Task details:
Leave out every picture and set down, exactly, the lines below from the one holding "Screen dimensions: 616x353" up to and including the one holding "Given: Click the".

Dataset items:
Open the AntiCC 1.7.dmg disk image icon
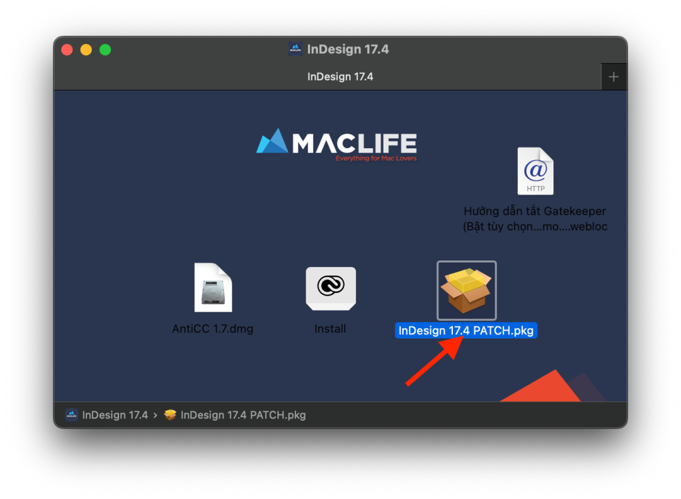 (x=212, y=287)
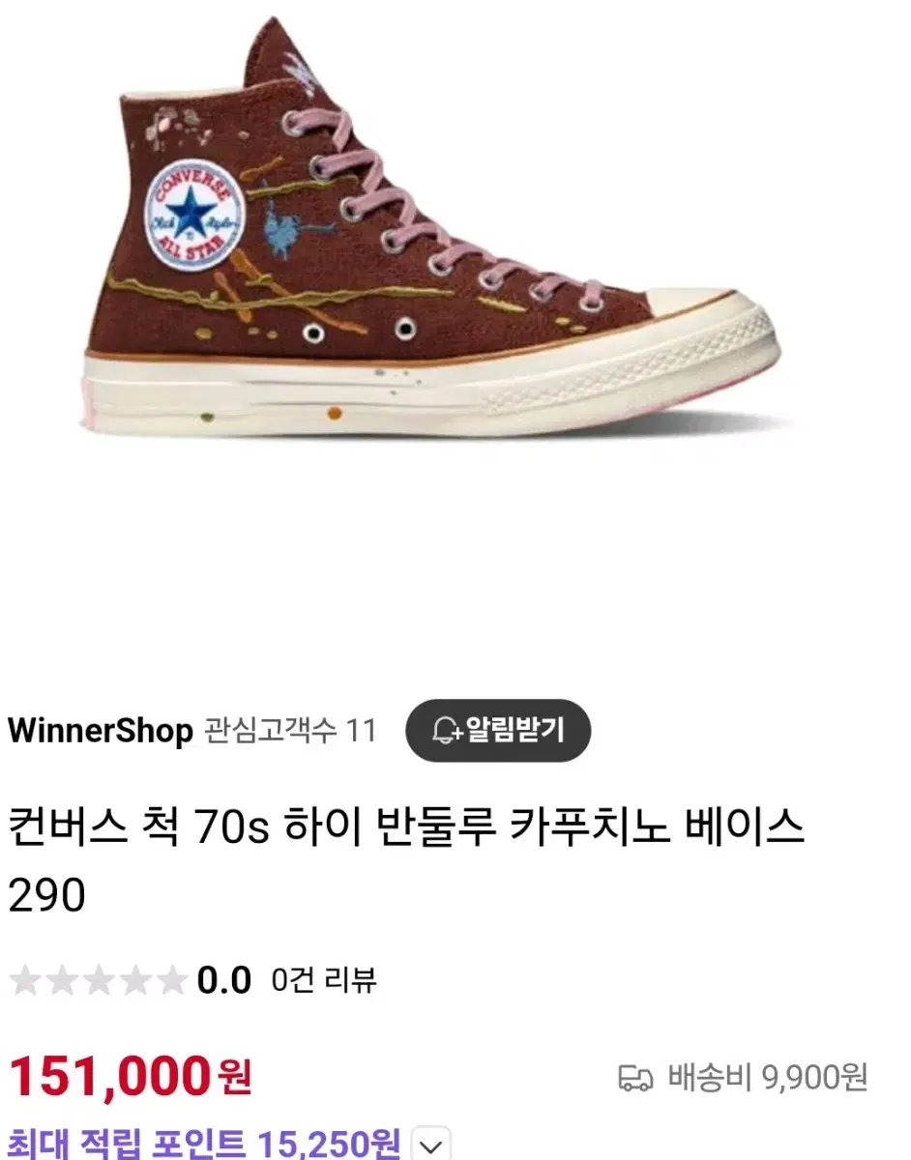Tap the delivery truck icon
The width and height of the screenshot is (911, 1160).
637,1077
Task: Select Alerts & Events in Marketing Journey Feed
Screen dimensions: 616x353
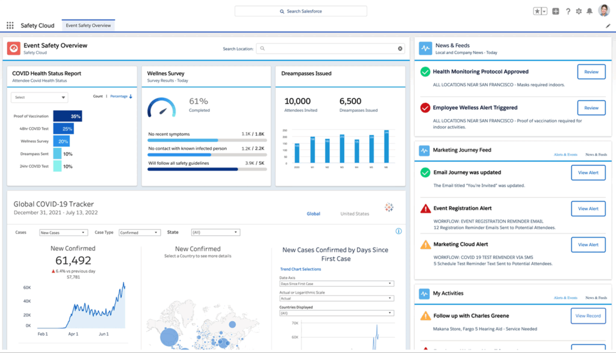Action: [564, 155]
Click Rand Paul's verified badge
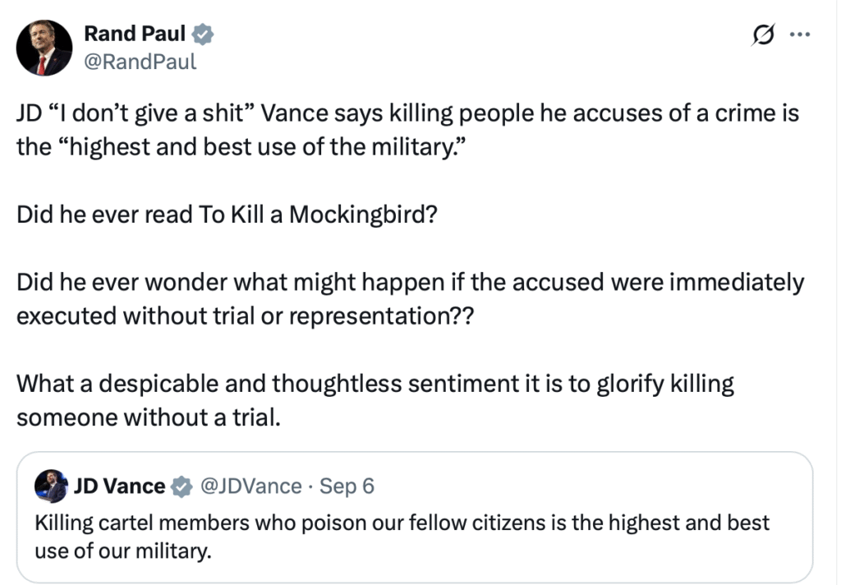Viewport: 841px width, 585px height. [203, 34]
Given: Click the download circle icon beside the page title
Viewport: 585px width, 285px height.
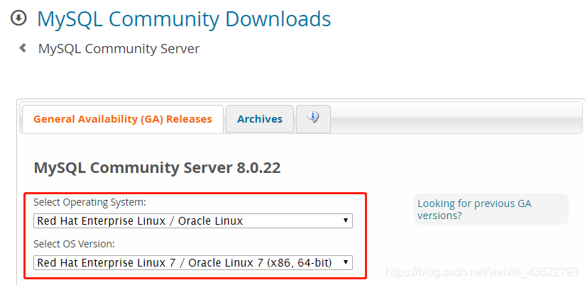Looking at the screenshot, I should click(x=18, y=18).
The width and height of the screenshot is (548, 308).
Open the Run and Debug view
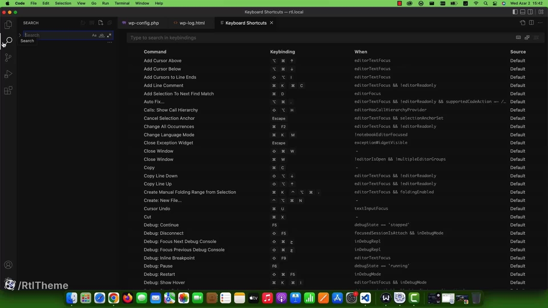click(x=8, y=74)
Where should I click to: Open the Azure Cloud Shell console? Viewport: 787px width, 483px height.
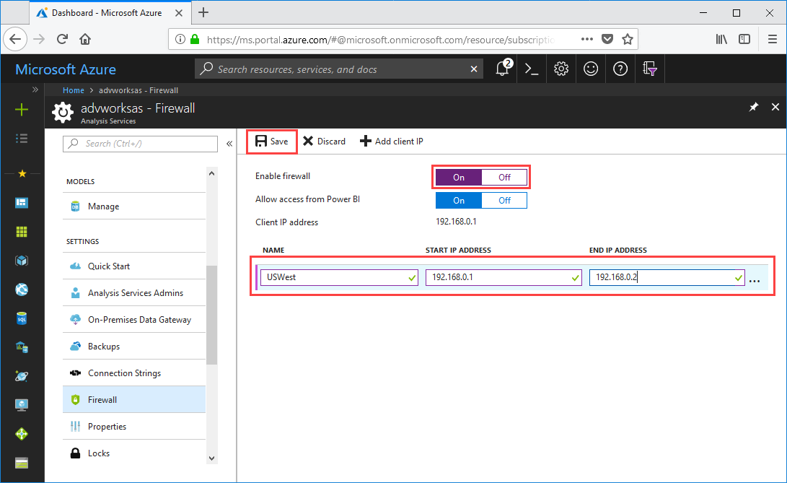point(531,69)
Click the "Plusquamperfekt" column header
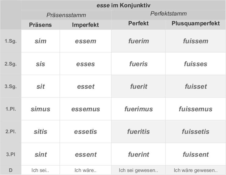The width and height of the screenshot is (226, 175). click(195, 23)
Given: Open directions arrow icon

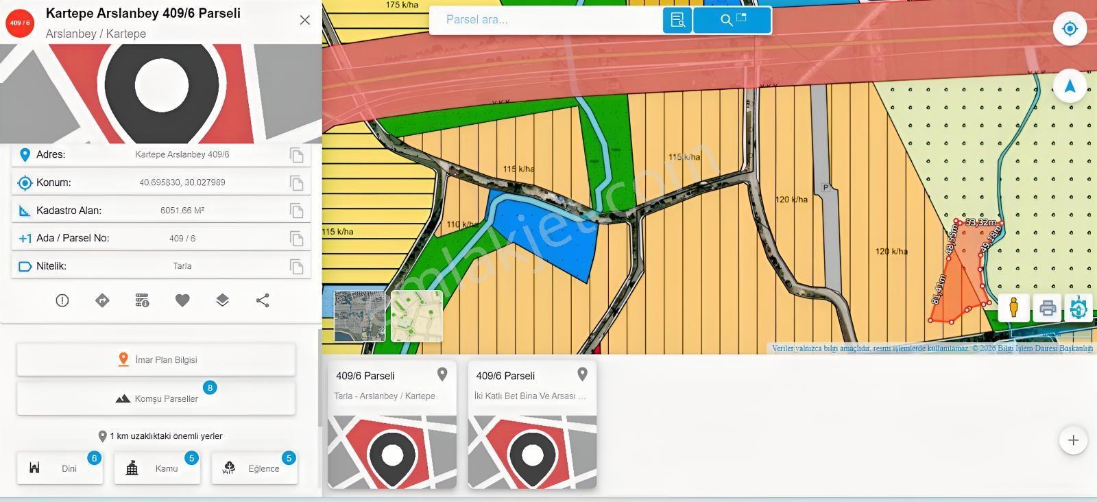Looking at the screenshot, I should (x=102, y=300).
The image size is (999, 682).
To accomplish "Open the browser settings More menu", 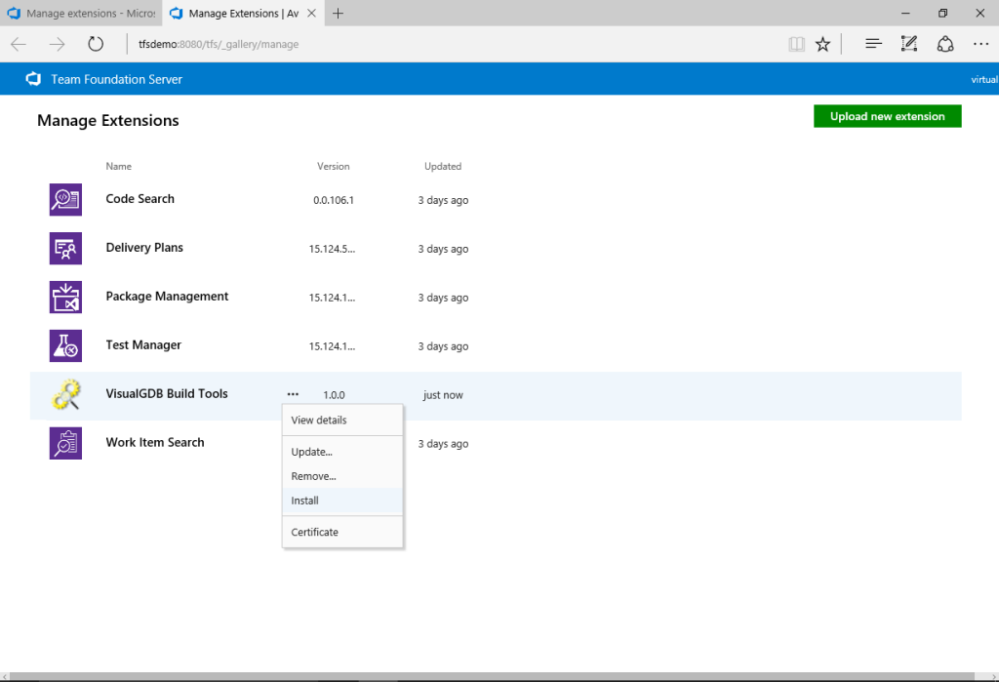I will (980, 43).
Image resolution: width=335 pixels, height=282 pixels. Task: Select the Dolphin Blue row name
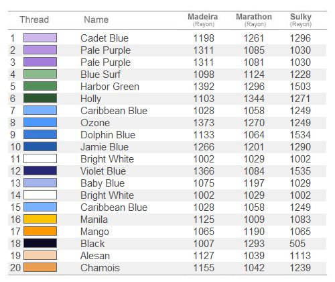[x=108, y=135]
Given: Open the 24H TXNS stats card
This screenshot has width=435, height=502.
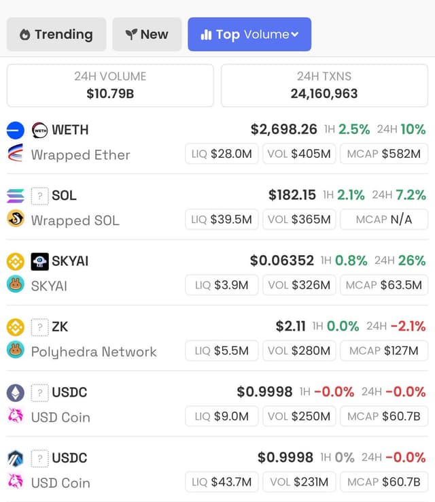Looking at the screenshot, I should point(324,86).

Expected answer:
Screen dimensions: 616x353
Action: [564, 155]
Click Rand Paul's verified badge
Viewport: 841px width, 585px height. [203, 34]
Given: Click the download circle icon beside the page title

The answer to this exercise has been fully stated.